Entries shown —
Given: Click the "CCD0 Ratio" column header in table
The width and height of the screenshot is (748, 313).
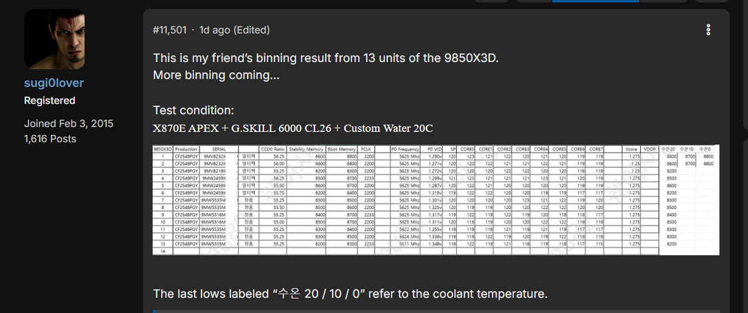Looking at the screenshot, I should click(x=272, y=149).
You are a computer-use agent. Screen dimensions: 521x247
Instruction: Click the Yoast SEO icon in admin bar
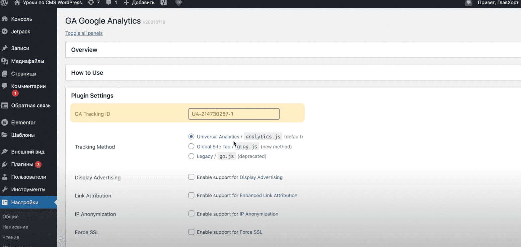[163, 3]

Exercise goal —
Please print an exact copy of the records, with no pictures.

Answer —
Given: Click the "CCD0 Ratio" column header in table
The width and height of the screenshot is (748, 313).
Looking at the screenshot, I should click(x=272, y=149).
You are a computer-use agent. Screen dimensions: 521x247
Instruction: Click the Yoast SEO icon in admin bar
[163, 3]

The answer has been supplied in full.